**Exercise**:
Answer with a bare number: the count of lines in the records below that have the word "computer".

━━━━━ Task data

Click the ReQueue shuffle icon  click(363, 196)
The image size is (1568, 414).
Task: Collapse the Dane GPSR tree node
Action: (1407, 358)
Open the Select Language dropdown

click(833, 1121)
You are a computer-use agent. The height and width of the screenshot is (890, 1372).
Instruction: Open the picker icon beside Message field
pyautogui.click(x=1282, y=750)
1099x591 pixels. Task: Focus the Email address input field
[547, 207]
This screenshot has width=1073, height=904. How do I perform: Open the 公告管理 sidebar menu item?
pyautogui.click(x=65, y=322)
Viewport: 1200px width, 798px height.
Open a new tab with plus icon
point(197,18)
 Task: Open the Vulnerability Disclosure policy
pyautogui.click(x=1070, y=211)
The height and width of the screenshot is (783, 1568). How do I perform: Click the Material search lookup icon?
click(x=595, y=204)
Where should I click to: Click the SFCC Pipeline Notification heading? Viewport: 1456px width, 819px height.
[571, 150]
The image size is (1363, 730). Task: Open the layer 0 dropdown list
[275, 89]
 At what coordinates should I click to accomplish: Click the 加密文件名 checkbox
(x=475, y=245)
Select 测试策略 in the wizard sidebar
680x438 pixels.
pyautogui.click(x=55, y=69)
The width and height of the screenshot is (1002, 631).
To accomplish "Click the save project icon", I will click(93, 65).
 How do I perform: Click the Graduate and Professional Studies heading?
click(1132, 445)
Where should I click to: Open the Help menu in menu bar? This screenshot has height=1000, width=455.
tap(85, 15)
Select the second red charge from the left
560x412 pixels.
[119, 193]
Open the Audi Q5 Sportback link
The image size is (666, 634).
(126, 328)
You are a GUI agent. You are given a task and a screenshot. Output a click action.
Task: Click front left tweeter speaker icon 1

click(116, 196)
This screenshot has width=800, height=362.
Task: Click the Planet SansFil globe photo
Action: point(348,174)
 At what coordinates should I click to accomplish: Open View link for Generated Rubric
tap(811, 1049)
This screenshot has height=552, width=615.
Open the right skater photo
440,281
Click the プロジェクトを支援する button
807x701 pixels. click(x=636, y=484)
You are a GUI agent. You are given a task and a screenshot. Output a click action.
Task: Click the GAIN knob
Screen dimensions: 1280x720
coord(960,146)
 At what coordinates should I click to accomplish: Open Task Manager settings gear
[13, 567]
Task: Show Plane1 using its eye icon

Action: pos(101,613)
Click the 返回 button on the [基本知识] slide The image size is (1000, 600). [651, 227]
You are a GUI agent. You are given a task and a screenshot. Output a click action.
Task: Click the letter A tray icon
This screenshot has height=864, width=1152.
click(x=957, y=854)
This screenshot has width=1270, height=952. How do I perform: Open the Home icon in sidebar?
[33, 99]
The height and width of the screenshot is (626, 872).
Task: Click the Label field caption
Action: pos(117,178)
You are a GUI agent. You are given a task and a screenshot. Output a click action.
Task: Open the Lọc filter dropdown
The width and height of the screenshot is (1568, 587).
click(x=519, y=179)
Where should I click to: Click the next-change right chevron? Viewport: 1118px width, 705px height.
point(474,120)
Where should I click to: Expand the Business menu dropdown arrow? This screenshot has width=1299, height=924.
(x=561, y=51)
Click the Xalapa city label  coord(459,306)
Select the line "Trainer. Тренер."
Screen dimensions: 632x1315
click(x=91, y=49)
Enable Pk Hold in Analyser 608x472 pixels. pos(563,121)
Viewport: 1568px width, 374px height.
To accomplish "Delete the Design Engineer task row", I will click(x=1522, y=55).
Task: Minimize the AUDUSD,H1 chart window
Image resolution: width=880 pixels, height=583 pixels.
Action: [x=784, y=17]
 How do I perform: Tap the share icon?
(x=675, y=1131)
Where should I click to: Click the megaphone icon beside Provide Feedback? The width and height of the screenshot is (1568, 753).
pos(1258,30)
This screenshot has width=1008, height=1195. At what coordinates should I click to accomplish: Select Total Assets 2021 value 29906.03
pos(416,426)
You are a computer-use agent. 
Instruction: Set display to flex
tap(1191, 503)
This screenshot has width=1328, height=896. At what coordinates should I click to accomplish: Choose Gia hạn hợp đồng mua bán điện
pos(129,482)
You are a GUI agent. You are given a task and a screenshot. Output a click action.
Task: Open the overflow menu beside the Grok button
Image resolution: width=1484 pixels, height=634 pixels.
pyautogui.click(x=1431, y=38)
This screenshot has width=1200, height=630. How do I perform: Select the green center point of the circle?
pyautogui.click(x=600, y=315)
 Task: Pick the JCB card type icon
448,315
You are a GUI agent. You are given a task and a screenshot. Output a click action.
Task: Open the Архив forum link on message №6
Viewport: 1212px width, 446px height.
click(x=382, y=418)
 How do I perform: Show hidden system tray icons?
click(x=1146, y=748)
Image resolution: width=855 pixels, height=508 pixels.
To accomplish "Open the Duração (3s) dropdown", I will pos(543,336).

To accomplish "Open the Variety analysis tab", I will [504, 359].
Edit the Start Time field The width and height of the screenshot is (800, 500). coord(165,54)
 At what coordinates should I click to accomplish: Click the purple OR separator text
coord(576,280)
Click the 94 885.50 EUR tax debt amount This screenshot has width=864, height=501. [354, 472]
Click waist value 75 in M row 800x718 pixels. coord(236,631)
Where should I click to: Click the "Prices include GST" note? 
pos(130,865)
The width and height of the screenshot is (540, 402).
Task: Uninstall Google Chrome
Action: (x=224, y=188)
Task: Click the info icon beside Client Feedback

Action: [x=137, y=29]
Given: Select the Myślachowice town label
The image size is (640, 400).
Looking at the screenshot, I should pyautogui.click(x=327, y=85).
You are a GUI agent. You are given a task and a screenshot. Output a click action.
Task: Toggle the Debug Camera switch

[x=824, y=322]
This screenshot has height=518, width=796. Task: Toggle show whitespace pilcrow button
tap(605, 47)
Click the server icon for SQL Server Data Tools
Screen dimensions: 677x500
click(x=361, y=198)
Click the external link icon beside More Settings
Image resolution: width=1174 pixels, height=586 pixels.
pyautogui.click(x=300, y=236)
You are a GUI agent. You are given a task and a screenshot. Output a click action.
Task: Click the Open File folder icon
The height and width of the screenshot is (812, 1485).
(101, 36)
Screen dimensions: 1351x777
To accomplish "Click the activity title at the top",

━━━━━━━━━━

**Answer to the problem**:
2